* _Aim of the exercise_:
Skipping all pictures, print exactly the lines below from the one with "At what coordinates" through the final line.

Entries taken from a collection

___

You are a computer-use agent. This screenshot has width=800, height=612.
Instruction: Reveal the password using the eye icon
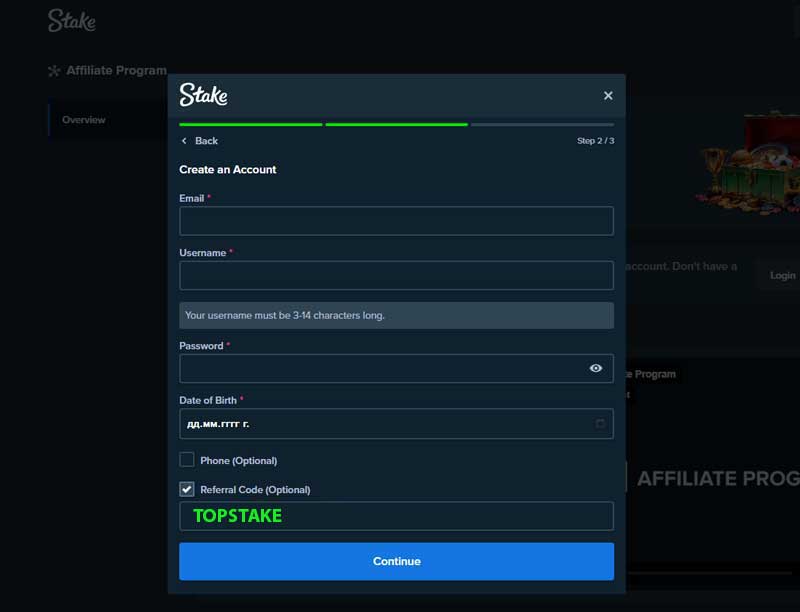click(x=597, y=368)
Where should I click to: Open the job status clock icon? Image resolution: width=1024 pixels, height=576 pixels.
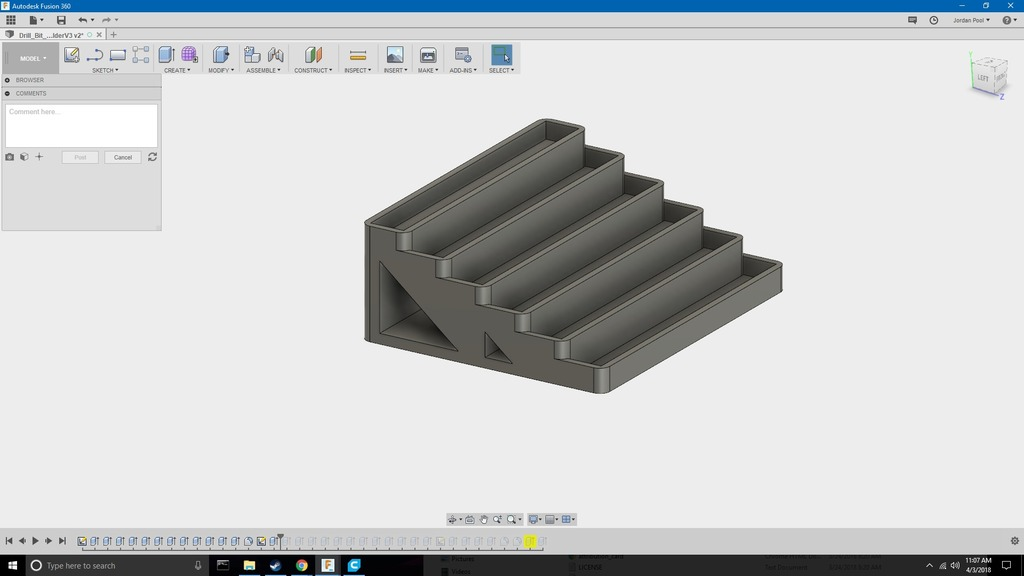pyautogui.click(x=934, y=20)
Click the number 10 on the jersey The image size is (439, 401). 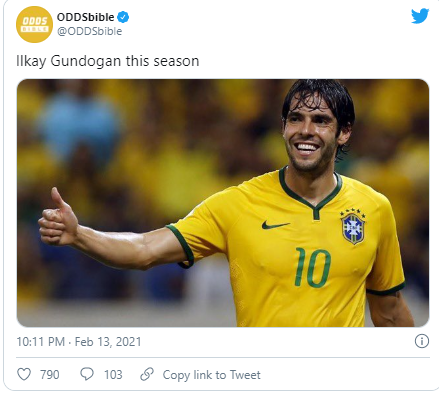pyautogui.click(x=313, y=267)
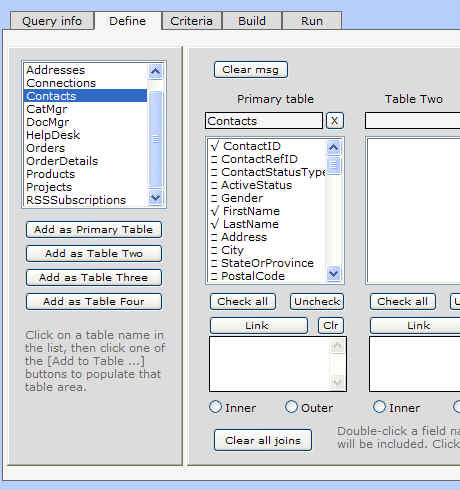Click Add as Primary Table button
The width and height of the screenshot is (460, 490).
(94, 230)
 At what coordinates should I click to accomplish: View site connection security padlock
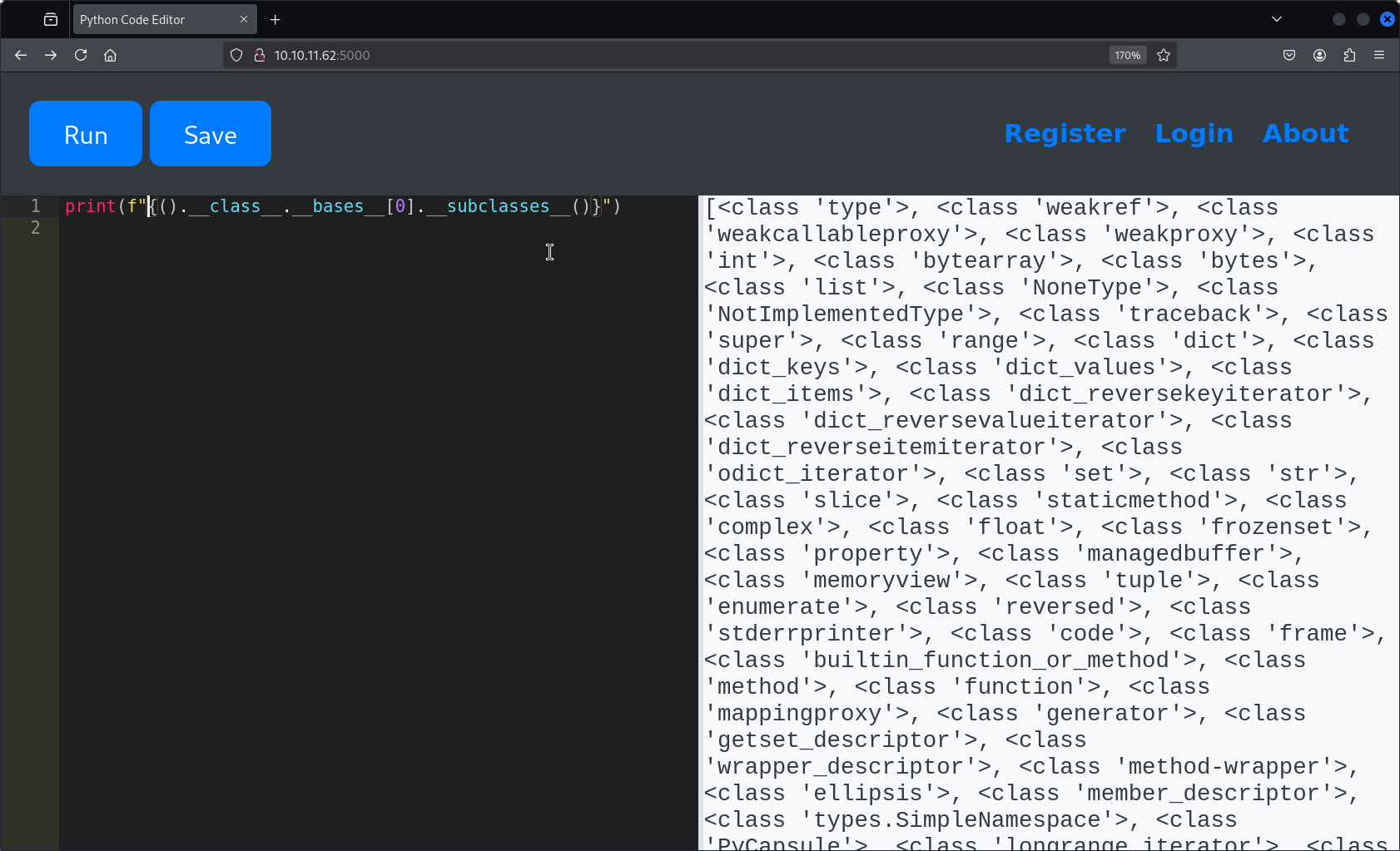coord(259,55)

___

* _Response to this task_:
 At what coordinates should I click to accomplish: View site connection security padlock
coord(259,55)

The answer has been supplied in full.